Венесуэла не считалась испанцами богатым владением, в ней не было ни алмазных россыпей, ни золотых или серебряных приисков в том количестве, в каком они имелись в Перу или Мексике. Основным богатством Венесуэлы было животноводство, кофе, какао, индиго. Продукты животноводства — шкуры и знаменитое тасахо — сушеное мясо — сбывались в другие колонии, колониальные же продукты вывозились в Испанию. Но внешняя торговля этими* товарами находилась под контролем испанских чиновников, в карманах которых оседала львиная доля доходов от их продажи. В этих условиях сколотить крупное состояние могли только большие латифундисты — плантаторы, на землях которых работали сотни рабов-негров, завезенных из Африки, или удачливые и хитрые коммерсанты, в услугах которых нуждались как испанские чиновники, так и местные помещики.
Куда быстрее можно было добиться богатства, занимаясь контрабандой. Обширное побережье Венесуэлы создавало для этого благоприятные условия, поскольку на множестве больших и малых островов в Карибском море, захваченных Англией, Францией и Голландией, свили себе гнезда пираты, корсары, контрабандисты. Они продавали венесуэльцам английские и голландские ткани, французские предметы роскоши и покупали у них колониальные продукты по более высокой цене, чем это делали испанские монополисты.
Жизнь испанских чиновников и богатых креолов в Каракасе сводилась к четырем действиям: кушать, спать, молиться и гулять. С часа до трех пополудни все замирало, и город погружался в сиесту —спячку, нарушить которую считалось величайшей бестактностью. Однажды в час сиесты во дворец генерал-капитана явился какой-то человек с просьбой. Он долго стучался в дверь, которую ему, наконец, открыл адъютант генерал-капитана. Адъютант был до того возмущен, что его начальника потревожили во время сиесты, что выстрелил в нарушителя священного обычая и убил его наповал.
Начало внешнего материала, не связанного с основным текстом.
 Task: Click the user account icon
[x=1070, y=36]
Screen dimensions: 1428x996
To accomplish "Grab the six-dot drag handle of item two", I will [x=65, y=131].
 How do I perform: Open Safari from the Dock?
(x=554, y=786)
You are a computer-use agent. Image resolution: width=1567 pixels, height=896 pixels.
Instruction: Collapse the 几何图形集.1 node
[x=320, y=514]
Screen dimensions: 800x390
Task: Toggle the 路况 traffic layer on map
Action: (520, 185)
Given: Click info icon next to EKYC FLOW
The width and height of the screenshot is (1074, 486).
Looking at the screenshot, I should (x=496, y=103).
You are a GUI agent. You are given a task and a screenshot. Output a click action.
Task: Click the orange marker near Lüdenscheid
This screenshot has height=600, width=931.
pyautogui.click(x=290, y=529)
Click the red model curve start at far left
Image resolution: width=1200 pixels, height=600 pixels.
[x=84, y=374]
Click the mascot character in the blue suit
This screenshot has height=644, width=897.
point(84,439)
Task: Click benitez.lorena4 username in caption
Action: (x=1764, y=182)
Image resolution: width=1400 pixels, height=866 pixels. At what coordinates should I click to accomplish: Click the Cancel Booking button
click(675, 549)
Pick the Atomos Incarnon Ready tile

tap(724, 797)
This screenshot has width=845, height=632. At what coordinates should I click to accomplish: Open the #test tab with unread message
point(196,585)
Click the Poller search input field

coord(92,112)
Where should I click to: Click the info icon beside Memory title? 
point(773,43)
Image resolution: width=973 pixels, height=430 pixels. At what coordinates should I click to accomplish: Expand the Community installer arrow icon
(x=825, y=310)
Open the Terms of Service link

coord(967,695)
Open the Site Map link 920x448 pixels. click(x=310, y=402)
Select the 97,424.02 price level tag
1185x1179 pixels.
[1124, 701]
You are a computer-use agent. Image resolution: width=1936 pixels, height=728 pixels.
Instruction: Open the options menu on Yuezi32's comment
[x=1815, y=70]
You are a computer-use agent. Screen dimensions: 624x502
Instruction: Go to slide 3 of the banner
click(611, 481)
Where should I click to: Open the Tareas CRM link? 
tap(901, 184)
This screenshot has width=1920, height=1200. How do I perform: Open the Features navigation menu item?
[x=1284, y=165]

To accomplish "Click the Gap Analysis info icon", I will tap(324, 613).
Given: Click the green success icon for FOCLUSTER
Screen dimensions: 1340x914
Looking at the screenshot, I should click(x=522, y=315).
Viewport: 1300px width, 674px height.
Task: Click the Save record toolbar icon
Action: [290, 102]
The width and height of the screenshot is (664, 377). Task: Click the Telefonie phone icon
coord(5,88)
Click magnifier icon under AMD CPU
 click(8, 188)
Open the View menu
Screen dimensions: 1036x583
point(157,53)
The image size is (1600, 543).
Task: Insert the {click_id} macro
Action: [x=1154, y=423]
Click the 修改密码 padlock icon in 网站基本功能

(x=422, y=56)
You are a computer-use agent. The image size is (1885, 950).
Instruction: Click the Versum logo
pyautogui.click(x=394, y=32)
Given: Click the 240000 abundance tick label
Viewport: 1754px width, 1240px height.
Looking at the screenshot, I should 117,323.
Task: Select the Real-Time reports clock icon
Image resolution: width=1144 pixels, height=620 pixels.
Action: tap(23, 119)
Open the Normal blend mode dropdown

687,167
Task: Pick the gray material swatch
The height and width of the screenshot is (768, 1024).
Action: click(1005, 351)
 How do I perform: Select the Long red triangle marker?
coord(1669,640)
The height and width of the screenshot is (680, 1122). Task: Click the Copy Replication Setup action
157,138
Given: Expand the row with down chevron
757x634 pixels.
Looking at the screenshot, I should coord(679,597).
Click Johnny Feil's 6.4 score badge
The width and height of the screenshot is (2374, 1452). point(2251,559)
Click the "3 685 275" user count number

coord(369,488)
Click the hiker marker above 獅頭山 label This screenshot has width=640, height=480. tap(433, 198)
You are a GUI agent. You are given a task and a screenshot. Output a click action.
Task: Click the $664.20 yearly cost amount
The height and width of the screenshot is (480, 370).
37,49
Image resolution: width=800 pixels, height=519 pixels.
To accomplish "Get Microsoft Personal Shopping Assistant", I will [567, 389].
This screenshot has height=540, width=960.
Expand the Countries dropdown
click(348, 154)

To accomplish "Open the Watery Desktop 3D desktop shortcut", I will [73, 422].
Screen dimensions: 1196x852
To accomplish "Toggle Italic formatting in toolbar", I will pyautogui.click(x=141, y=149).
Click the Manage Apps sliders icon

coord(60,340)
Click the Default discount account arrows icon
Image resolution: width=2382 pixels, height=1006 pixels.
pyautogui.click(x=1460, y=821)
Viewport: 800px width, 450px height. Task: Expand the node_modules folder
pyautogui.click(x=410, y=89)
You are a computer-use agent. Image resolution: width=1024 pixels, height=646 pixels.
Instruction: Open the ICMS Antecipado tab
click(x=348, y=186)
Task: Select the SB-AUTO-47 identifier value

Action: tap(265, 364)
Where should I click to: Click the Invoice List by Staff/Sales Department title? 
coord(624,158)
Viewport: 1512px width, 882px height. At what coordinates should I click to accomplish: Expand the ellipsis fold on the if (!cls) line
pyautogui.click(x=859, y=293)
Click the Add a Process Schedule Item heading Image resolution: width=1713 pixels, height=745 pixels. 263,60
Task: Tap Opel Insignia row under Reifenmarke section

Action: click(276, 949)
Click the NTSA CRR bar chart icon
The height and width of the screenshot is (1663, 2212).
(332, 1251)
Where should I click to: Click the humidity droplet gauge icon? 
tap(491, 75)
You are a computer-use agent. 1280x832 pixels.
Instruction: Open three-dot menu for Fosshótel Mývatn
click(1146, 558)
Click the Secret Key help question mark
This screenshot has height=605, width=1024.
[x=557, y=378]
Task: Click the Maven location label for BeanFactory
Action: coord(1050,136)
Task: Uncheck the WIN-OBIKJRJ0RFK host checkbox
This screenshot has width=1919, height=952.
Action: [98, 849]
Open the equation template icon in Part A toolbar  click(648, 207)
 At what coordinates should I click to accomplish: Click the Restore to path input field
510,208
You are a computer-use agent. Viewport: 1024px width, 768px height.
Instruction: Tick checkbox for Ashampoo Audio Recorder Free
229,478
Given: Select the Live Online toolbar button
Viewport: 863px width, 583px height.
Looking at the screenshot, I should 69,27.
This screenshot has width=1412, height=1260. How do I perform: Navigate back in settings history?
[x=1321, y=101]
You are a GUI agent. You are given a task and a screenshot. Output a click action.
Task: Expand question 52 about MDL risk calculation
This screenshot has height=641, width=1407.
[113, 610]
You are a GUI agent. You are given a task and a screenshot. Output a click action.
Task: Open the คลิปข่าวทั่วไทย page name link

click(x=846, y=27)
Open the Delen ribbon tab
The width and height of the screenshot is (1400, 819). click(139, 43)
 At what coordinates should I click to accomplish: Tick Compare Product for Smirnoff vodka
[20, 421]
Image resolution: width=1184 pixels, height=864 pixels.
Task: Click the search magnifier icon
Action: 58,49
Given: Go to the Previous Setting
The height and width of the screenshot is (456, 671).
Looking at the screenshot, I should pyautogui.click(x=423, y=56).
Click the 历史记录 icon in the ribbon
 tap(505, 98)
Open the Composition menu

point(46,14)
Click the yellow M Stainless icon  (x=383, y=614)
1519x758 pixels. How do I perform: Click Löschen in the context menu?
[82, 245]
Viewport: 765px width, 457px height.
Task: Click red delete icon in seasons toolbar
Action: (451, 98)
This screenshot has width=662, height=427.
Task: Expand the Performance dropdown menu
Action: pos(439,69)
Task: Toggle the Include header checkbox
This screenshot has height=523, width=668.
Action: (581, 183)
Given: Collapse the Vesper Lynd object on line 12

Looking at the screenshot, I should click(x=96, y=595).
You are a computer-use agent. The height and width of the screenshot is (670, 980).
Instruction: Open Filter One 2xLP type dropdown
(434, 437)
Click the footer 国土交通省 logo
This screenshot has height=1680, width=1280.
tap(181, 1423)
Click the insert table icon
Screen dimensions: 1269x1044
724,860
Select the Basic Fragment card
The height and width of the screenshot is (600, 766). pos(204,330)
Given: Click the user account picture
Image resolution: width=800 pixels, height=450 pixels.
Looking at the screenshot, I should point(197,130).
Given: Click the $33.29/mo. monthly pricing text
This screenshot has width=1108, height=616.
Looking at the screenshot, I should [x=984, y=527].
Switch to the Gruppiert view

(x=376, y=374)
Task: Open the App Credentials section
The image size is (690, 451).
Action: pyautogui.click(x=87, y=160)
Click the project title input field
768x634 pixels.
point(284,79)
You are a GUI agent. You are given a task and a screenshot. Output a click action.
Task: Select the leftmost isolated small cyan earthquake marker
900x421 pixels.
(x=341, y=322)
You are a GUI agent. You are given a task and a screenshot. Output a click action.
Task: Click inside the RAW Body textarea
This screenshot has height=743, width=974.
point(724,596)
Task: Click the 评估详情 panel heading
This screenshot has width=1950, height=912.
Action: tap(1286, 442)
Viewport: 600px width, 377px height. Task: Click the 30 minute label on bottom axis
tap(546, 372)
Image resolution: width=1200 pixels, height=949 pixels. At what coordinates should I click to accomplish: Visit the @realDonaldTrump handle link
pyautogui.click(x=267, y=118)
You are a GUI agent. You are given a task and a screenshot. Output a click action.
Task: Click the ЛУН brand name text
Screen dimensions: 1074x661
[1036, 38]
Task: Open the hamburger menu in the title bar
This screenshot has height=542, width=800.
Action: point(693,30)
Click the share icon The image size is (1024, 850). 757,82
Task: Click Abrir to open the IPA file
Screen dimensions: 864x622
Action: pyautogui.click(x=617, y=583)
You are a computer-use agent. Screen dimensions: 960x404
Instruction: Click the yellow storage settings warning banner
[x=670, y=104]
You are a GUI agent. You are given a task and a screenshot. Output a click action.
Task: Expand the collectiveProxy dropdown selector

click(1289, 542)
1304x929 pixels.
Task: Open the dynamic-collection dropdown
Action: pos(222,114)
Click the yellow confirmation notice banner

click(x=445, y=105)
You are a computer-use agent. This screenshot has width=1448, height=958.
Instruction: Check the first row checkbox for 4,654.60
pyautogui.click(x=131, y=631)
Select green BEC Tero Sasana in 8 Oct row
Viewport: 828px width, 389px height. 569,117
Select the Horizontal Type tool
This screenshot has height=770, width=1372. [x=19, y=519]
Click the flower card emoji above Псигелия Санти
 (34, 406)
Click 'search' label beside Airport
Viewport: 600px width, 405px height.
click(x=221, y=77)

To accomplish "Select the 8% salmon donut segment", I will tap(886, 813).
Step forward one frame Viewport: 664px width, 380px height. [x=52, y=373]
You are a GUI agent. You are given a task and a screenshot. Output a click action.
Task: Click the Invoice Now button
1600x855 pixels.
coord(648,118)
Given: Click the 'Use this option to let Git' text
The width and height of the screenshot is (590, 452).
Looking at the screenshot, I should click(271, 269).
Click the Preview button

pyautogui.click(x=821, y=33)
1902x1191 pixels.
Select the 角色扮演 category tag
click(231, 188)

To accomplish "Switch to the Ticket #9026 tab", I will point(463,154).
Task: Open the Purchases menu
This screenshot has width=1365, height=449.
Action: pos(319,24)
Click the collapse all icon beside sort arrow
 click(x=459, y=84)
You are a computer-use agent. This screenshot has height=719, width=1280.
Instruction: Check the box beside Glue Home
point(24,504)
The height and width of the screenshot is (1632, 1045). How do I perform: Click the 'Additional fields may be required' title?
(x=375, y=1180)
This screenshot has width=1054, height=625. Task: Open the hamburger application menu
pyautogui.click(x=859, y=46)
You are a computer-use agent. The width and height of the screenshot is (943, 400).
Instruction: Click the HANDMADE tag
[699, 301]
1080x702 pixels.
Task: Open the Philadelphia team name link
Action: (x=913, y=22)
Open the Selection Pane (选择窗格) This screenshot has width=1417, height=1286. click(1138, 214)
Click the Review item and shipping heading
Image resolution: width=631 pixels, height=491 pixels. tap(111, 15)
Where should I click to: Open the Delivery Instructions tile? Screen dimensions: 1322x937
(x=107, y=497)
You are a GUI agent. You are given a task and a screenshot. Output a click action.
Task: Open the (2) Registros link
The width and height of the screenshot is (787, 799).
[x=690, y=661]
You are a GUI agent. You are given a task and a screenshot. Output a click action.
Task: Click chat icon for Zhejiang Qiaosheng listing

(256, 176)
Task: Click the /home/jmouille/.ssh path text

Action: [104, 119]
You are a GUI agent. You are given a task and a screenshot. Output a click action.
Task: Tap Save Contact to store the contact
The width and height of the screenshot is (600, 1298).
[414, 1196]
Изредка в городе проводилась коррида — бой быков или устраивались петушиные бои, но основным развлечением каракасцев были религиозные праздники и церковные процессии, что, впрочем, не мешало некоторым из них тайно читать произведения философов-еретиков — Декарта, Гоббса, Гассенди, Вольтера, получаемые через контрабандистов. Эти произведения, в которых ниспровергались церковные догматы и подтачивались устои абсолютной монархии, пользовались большим спросом в семьях богатых креолов, выражавших таким образом свое недовольство господством испанских колонизаторов и действиями ненавистной инквизиции.
Иногда недоврльство креолов и других сословий политикой колониальных властей принимало форму бурных протестов, перераставших в восстания. Одним из них было выступление в 1748 г. колонистов под руководством местного судьи Леона против деятельности Гипускоанской компании, которой испанские власти запродали монопольные права на торговлю с Венесуэлой. Леона поддержали десятки тысяч местных жителей. Испанским властям при помощи обещаний и угроз сравнительно легко удалось справиться с Леоном и его последователями и сурово наказать зачинщиков.
Однако в середине XVIII в. в колониях никто еще
не помышлял об отделении от Испании и провозглашении независимости. Даже наиболее ярые противники испанцев не шли дальше мечты о получении автономии в рамках Испанской империи. Жителям колоний существовавший порядок казался извечным и богом данным. Авторитет короля и поддерживавших его церковников казался незыблемым, хотя недовольство действиями испанских чиновников, подобно саранче обиравших колонии, неуклонно росло среди всех сословий.
Так уж повелось, что в каждую из заморских колоний переселялись главным образом жители какой-нибудь одной из испанских провинций — Каталонии, Галисии, Андалузии, Басконии, Арагона, Кастилии. Коренными испанцами считаются только кастильцы, жители же других провинций отличаются от них языком, обычаями, нравами. Кастильцы переселялись главным образом в самые богатые колонии — в Мексику и Перу, галисийцы — на Кубу, а в Венесуэлу — баски и жители Канарских островов, принадлежавших с XV в. Испании. Канарцы своим внешним обликом напоминали мавров, лица их были смуглыми, говорили они на берберском языке.
В Венесуэле канарцев называли «исленьос» — островитянами. В XVIII в. в этой колонии их проживало несколько тысяч. Они держались весьма дружно, оказывали друг другу помощь и поддержку. Почти вся мясная торговля находилась в их руках. В Каракасе и главном порту колонии Ла-Гуайре, расположенном в 6 км от столицы, им принадлежали лавки и кабачки.